Hay algo muy curioso en la historia de este baile: se supone con bastante certeza que fue gracias a las misiones jesuíticas que el chamamé se impuso como el baile folk por excelencia de la región mesopotámica. No es que estos severos religiosos se lo hubieran propuesto; parece difícil imaginar a los jesuitas propiciando un baile poco menos que pecaminoso. Pero cuando se instalaron en aquellos territorios, uno de sus propósitos fue que los guaraníes asimilaran las culturas europeas: la lengua española, por supuesto, pero también el canto, la música e instrumentos occidentales como el violín y el arpa. Durante el largo reinado de las misiones, los jesuitas tuvieron el monopolio de las actividades culturales con un carácter fundamentalmente sacro: “No permitían –escribió el estudioso Bruno Jacovella- fiestas familiares sino públicas, con danzas, juegos y representaciones escénicas armadas por ellos y sólo en fechas especiales”.
La Compañía de Jesús fue expulsada en 1767; un siglo después, la región que dominaron durante tanto tiempo comenzó a abrirse a otras influencias y así las danzas de pareja enlazada, importadas de Europa, se pusieron furiosamente de moda: el vals, la mazurka y la polca, que fue adoptada con entusiasmo en los salones de Asunción. Toda la región se había salteado, sin saberlo, la etapa de los bailes de pareja suelta.
Podemos seguir sucintamente la siguiente cadena: la polca paraguaya se extiende hacia el sur y más tarde origina la polca correntina, que termina por descartar el arpa e incorpora primero el acordeón llamado “verdulera” y después el de dos hileras que le da un aire más “llorón”. Con la expansión del tango rioplatense hacia las provincias, la vieja polca correntina sufre su influencia: ahora es más lenta, la pareja se abraza más estrechamente –mejilla contra mejilla-, los cuerpos se encorvan y el ritmo básico juega un contrapunto, creando un efecto aparente de desarticulación.
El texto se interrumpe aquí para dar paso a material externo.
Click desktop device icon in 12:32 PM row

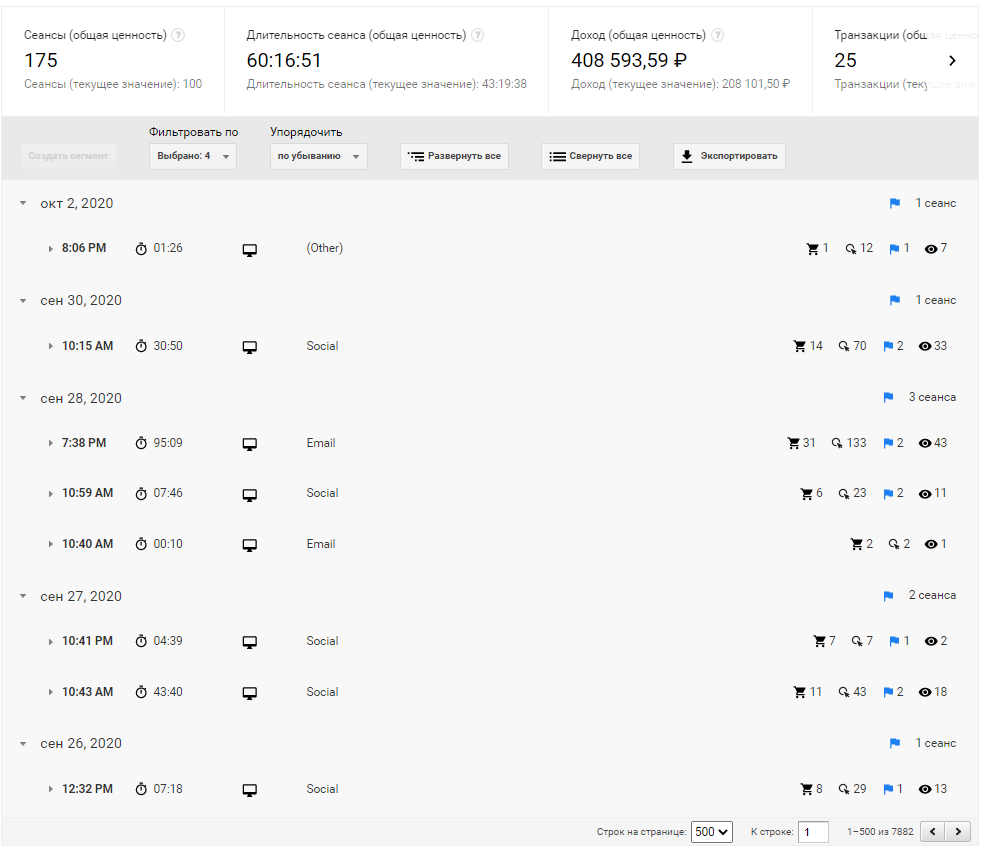click(x=250, y=790)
El chamamé había nacido.
El chamamé no tiene una coreografía establecida, pero sí un repertorio de pasos variados y distintas figuras de zapateo. El bailarín va improvisando con este repertorio que tiene a su disposición y, de acuerdo a sus habilidades, se permite lucir su destreza y la de su compañera. El sapukai, ese grito inimitable del paisano correntino que expresa desafío, alegría o admiración, es una parte constitutiva del chamamé.
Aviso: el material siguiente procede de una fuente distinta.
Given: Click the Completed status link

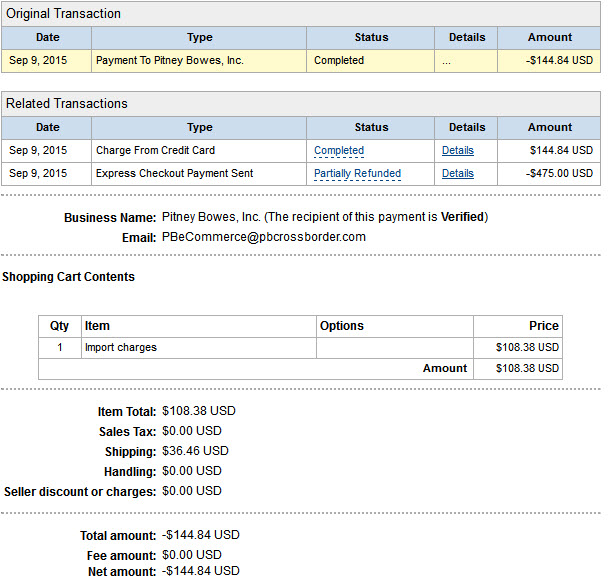Looking at the screenshot, I should [339, 150].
En un trabajo publicado por la Universidad del Nordeste, la poeta y letrista Marilí Morales Segovia describía de una manera un poco dramática pero muy colorida, un retrato de otras épocas (aquí resumido) tanto del chamamé como de quienes lo bailaban: “El hombre correntino se viste cuidadosamente, calza el rebenque en su muñeca y se dirige al lugar donde tiene cita con la vida y con la muerte. Días antes la noticia del baile corrió de boca en boca en leguas a la redonda; hombres y mujeres van a caballo o a pie a la bailanta cuando cae el sol. Pueden encontrar el amor y a veces la muerte porque es allí donde las personas que durante los demás días de año trabajan separadas por distancias enormes, se encuentran con antiguos afectos o viejos rencores que el alcohol y la música harán aflorar sobre la pista. El correntino invita a la dama, la enlaza con su brazo y la lleva a través de la pista con el ala del sombrero inclinada para hablarle sin que nadie lo vea. Un chamamé “kireí” es el más estimulante para el bailarín. Un zapateo es contestado por otro; se escuchará entonces el sapucay cargado de reto. Brillarán los cuchillos, que el correntino maneja a la perfección, y es posible que un puntazo termine con alguna vida”.